(Stored data entries)
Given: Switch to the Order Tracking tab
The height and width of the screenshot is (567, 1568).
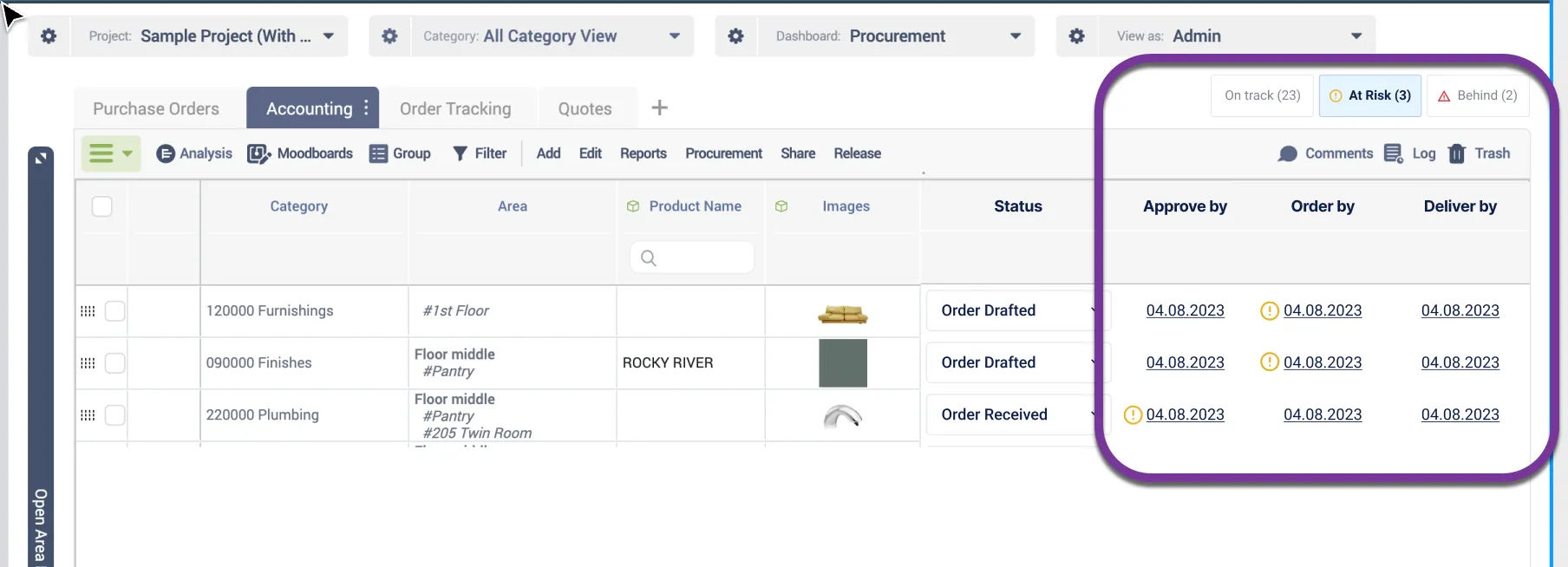Looking at the screenshot, I should 455,109.
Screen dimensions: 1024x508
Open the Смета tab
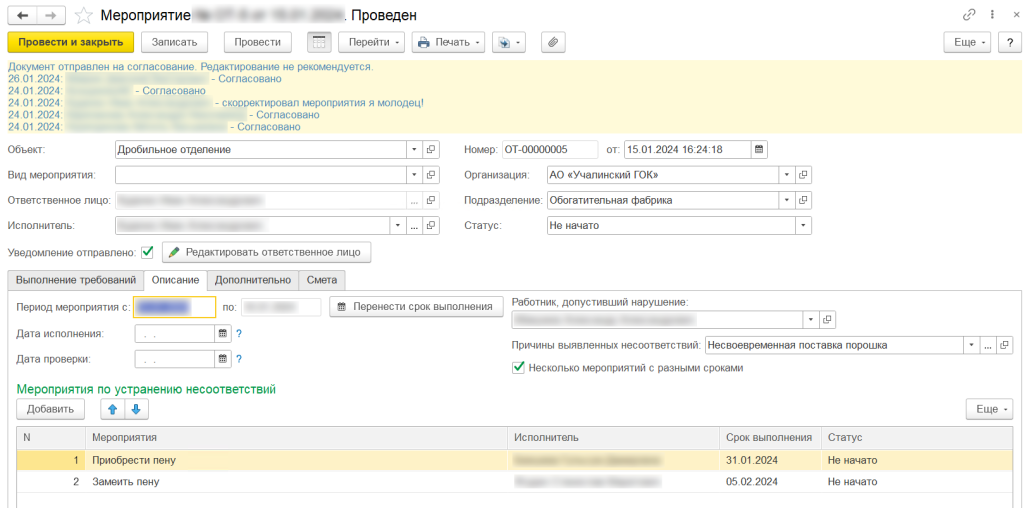point(322,280)
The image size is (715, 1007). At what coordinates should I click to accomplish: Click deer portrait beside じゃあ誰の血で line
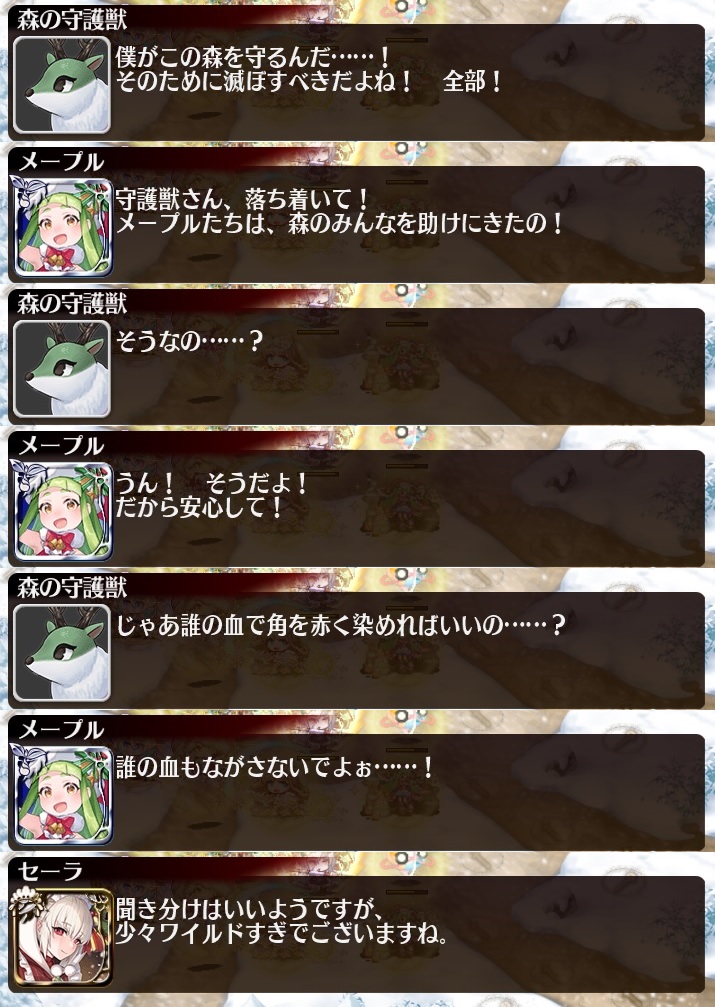62,652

* **About this task**
Verbatim output of the entries is required, with each image left out.

* **Finished exercise**
Given: Switch to the Order Tracking tab
The height and width of the screenshot is (567, 1568).
Looking at the screenshot, I should 455,109.
Screen dimensions: 1024x508
Open the Смета tab
point(322,280)
The image size is (715, 1007). At what coordinates should I click to accomplish: Click deer portrait beside じゃあ誰の血で line
62,652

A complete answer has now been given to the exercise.